**TASK GOAL**
Exactly reproduce the line that contains "The image size" and all lines after it in the entries below, through the very last line.

- Opening Delimiter -

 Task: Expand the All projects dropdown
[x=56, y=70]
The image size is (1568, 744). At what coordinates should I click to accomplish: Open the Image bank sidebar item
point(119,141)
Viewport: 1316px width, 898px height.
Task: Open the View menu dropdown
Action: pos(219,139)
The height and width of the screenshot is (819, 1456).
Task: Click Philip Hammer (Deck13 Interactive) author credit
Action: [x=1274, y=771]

- Closing Delimiter -

**FINISHED EXERCISE**
The image size is (1568, 744). At what coordinates should I click to accomplish: Open the Image bank sidebar item
point(119,141)
Viewport: 1316px width, 898px height.
Task: Open the View menu dropdown
Action: pos(219,139)
The height and width of the screenshot is (819, 1456).
Task: Click Philip Hammer (Deck13 Interactive) author credit
Action: [x=1274, y=771]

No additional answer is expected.